**Exercise objective:** Look through the data below and extract, unchanged, the lines from the one that contains "Instruction: Click the trash delete icon" to the one that contains "Select the 2012", both included.

**Record excerpts:**
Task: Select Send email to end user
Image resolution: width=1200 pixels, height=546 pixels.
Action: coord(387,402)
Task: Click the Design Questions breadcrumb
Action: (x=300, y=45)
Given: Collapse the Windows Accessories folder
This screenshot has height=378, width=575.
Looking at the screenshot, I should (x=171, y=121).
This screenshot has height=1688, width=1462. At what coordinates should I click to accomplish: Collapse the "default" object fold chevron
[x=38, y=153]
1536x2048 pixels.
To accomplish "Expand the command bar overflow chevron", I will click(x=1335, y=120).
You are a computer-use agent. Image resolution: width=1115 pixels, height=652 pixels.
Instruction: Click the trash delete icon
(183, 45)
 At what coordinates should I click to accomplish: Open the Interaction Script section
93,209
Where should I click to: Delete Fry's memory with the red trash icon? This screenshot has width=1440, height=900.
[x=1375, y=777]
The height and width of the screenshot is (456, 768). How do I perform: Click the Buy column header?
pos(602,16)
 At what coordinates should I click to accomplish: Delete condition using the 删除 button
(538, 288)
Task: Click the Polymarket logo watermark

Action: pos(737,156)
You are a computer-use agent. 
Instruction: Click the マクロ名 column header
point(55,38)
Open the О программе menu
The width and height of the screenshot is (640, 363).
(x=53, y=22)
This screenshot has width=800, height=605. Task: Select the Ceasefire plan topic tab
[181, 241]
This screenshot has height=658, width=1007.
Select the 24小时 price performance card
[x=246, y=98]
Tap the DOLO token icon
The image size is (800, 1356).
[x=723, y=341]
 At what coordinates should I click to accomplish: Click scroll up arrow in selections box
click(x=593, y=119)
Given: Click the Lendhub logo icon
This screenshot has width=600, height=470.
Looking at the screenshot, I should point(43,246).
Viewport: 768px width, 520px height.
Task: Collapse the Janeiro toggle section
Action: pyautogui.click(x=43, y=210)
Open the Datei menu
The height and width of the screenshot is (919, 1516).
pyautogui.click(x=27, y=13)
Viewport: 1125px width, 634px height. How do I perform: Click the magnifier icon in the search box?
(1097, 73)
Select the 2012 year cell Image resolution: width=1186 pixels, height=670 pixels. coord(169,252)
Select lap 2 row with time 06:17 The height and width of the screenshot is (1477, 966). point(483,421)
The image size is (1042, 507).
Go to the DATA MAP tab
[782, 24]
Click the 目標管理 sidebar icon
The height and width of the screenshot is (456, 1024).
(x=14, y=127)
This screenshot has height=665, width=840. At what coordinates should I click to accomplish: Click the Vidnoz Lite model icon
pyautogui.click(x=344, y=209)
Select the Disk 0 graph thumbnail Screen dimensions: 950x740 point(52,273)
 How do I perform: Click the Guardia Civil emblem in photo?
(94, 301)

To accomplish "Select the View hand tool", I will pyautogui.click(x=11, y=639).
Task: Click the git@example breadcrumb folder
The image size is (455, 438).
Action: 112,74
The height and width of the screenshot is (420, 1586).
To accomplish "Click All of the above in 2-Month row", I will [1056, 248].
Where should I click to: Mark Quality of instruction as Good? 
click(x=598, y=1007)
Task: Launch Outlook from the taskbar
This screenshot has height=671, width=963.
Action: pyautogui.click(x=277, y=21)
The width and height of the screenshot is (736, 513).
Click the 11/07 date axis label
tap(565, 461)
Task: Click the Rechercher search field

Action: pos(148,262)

**Answer below:**
Instruction: Click the trash delete icon
(183, 45)
 At what coordinates should I click to accomplish: Open the Interaction Script section
93,209
Where should I click to: Delete Fry's memory with the red trash icon? This screenshot has width=1440, height=900.
[x=1375, y=777]
The height and width of the screenshot is (456, 768). How do I perform: Click the Buy column header?
pos(602,16)
 At what coordinates should I click to accomplish: Delete condition using the 删除 button
(538, 288)
Task: Click the Polymarket logo watermark

Action: pos(737,156)
You are a computer-use agent. 
Instruction: Click the マクロ名 column header
point(55,38)
Open the О программе menu
The width and height of the screenshot is (640, 363).
(x=53, y=22)
This screenshot has width=800, height=605. Task: Select the Ceasefire plan topic tab
[181, 241]
This screenshot has height=658, width=1007.
Select the 24小时 price performance card
[x=246, y=98]
Tap the DOLO token icon
The image size is (800, 1356).
[x=723, y=341]
 At what coordinates should I click to accomplish: Click scroll up arrow in selections box
click(x=593, y=119)
Given: Click the Lendhub logo icon
This screenshot has width=600, height=470.
Looking at the screenshot, I should point(43,246).
Viewport: 768px width, 520px height.
Task: Collapse the Janeiro toggle section
Action: pyautogui.click(x=43, y=210)
Open the Datei menu
The height and width of the screenshot is (919, 1516).
pyautogui.click(x=27, y=13)
Viewport: 1125px width, 634px height. How do I perform: Click the magnifier icon in the search box?
(1097, 73)
Select the 2012 year cell Image resolution: width=1186 pixels, height=670 pixels. coord(169,252)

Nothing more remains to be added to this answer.